**STORED ROWS**
__________
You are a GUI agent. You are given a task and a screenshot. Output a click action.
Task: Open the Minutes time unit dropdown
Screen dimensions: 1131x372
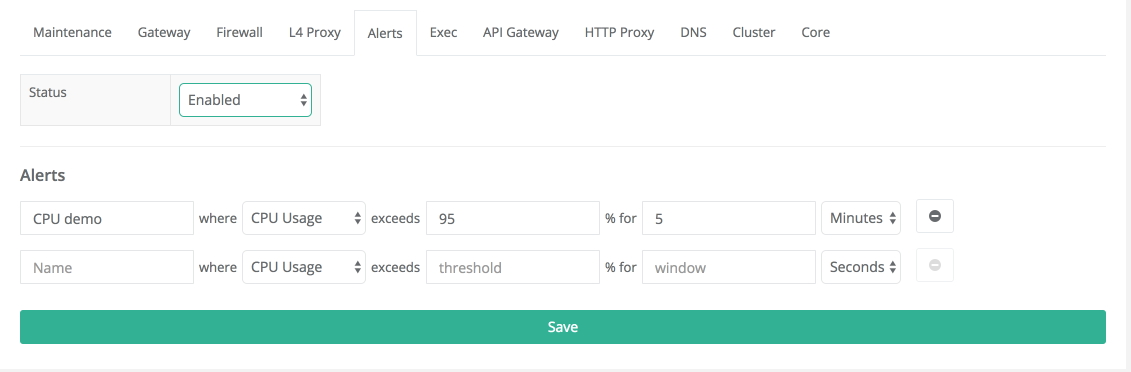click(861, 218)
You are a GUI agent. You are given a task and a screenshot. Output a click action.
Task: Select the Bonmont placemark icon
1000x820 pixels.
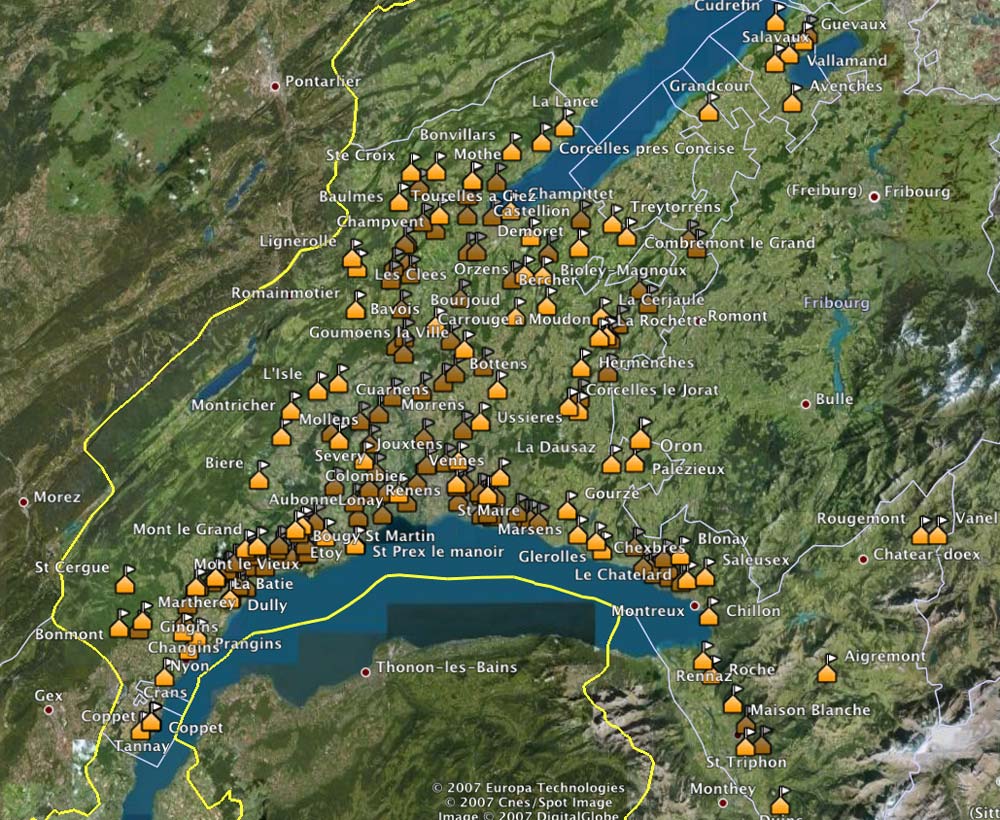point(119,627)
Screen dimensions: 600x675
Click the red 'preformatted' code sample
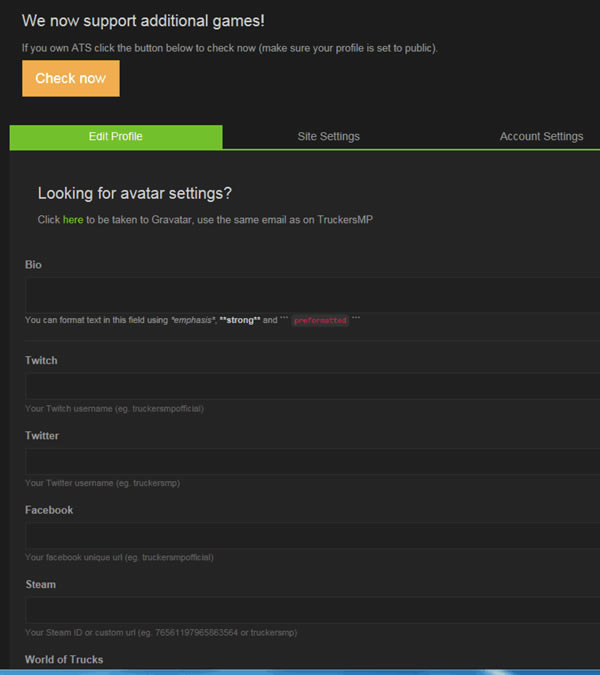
__________
Rescale the rows above by writing every line out again, requests included, with each coordinate in the answers multiplied by 2.6 and rounded to a whole number, halves rounded up. Keep all other numbers unchanged, and leave the pictures out.

**RESPONSE**
You are a GUI agent. You are given a task and a screenshot. Output a click action.
Task: Open the Minutes time unit dropdown
Screen dimensions: 1131x372
click(2239, 567)
You are a GUI agent. You are given a task and a screenshot. Output a click action.
Task: Select the Bonmont placemark icon
1000x820 pixels.
point(309,1630)
Screen dimensions: 600x675
Click the red 'preformatted' code sample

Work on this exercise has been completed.